Elon Tusk
Elon Tusk

Reputation: 141

How are Swift and Obective-C interoperable despite having different runtimes?

As I understand it, Swift and Objective-C are interoperable. A project predominantly written in Swift can use Objctive-C libraries (or even C and C++ libraries) and vice versa.

I know that Java and Kotlin can do this because they have the same runtime (JVM). But I've read that Swift has its own runtime separate from Objective-C's. So how are Swift and Objective-C interoperable?

Upvotes: 2

Views: 138

Answers (1)

Sweeper
Sweeper

Reputation: 270733

Having the same runtime isn't a necessary condition for interoperability, but it certainly makes interoperating two languages a lot easier.

Arguably, Kotlin and Java don't have the same runtime either. Kotlin has its own runtime built on top of the JDK/JVM. This is what makes suspend functions, Kotlin reflection, and other Kotlin-specific features work.

All that matters is that Kotlin's compiler can output binaries that Java's compiler can understand, and Java's compiler can output binaries that Kotlin's compiler can understand. That is, the compilers follow each other's ABI.

With both of them running on the JVM, lots of this is given "for free". Kotlin's compiler can just output a Kotlin method as a JVM method, a Kotlin class as a JVM class, calling a Java method from Kotlin generates basically the same bytecode as calling a Java method from Java, etc.

Similarly, when you call a Objective-C method in Swift, swiftc just outputs the same instructions clang would output for that method call, as if some Objective-C code had called it. If a class is marked @objc in Swift, swiftc generates Objective-C headers for that class, as if it were an Objective-C class, and so on.

In theory, Swift could be made to interoperate with Java. One can write a Swift compiler that outputs Java bytecode.

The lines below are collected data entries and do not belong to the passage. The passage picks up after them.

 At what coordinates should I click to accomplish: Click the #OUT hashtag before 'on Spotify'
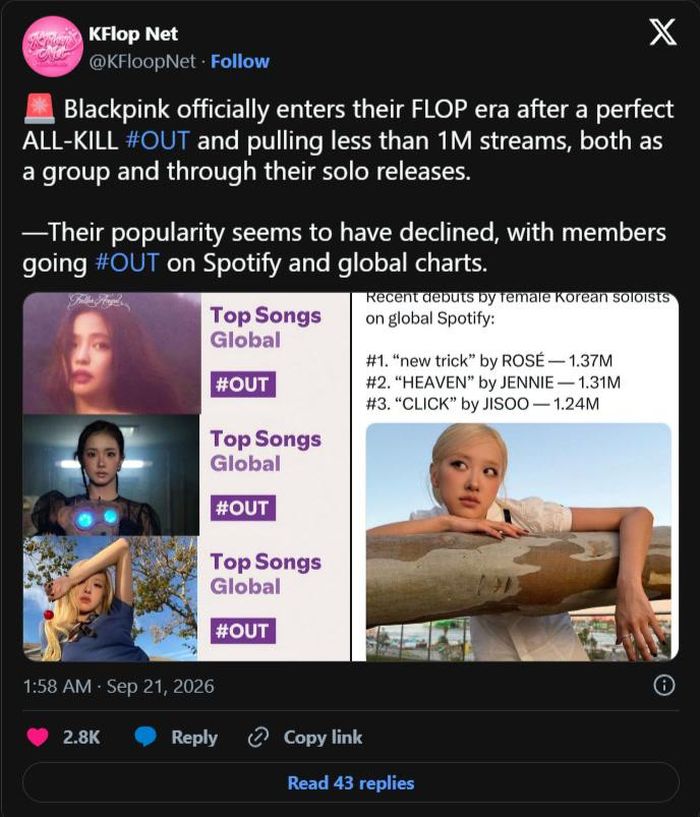(127, 263)
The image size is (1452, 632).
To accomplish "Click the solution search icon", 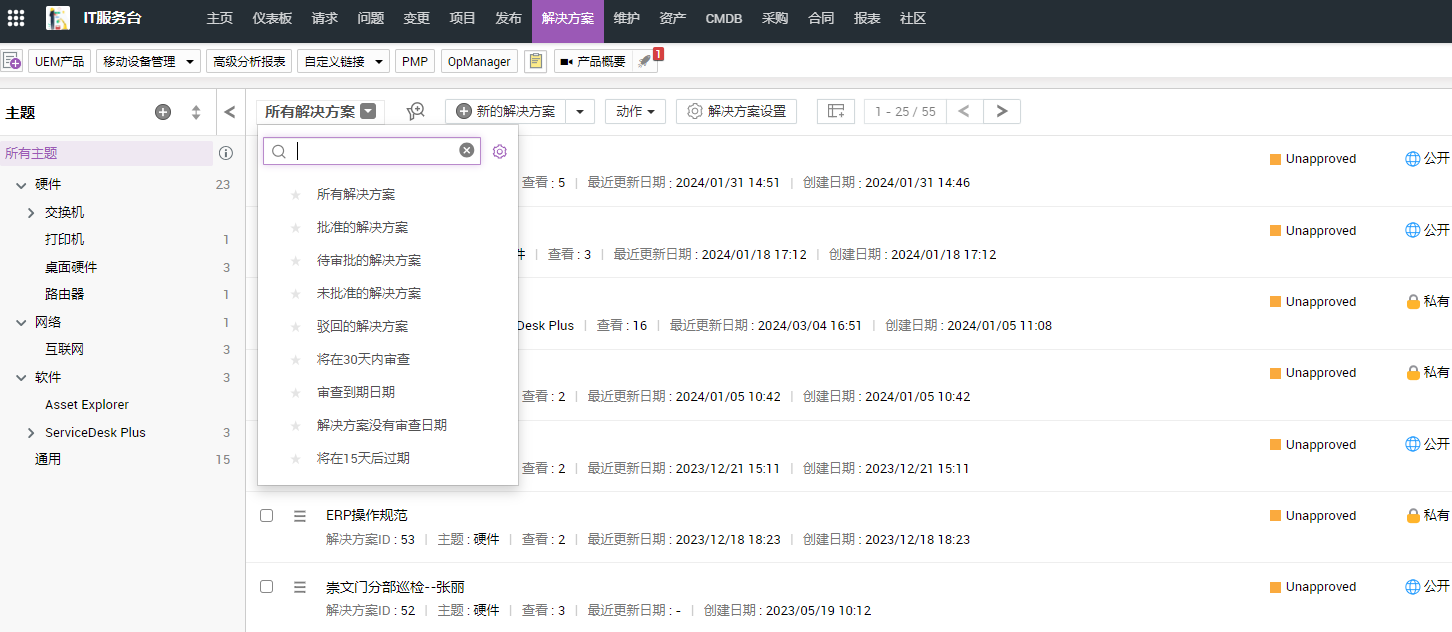I will point(416,111).

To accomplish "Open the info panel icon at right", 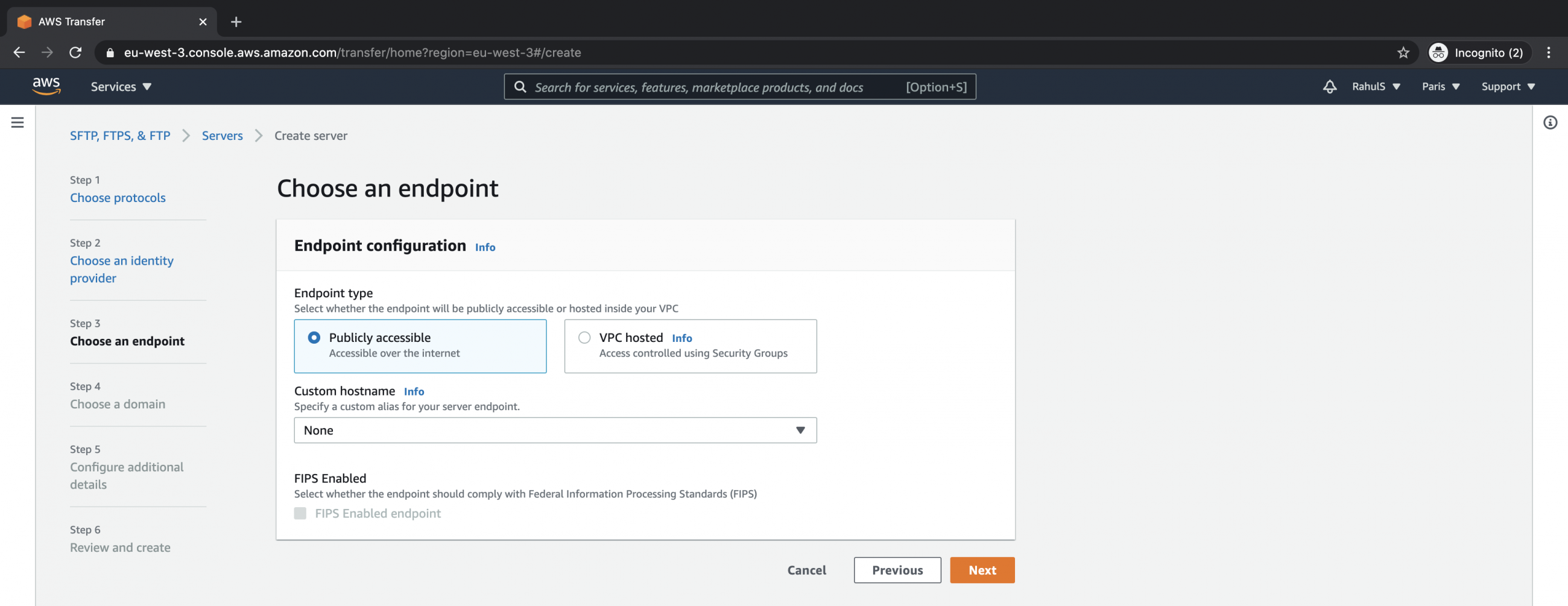I will [1550, 122].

Having the same runtime isn't a sufficient condition for interoperability either. Kotlin's compiler generates synthetic members to implement some of Kotlin's language features, which are ignored by Java's compiler. Similarly, not every Swift declaration can be made visible to Objective-C (e.g. protocols with associated types), and Objective-C macros that are not just simple constants, are not visible to Swift either.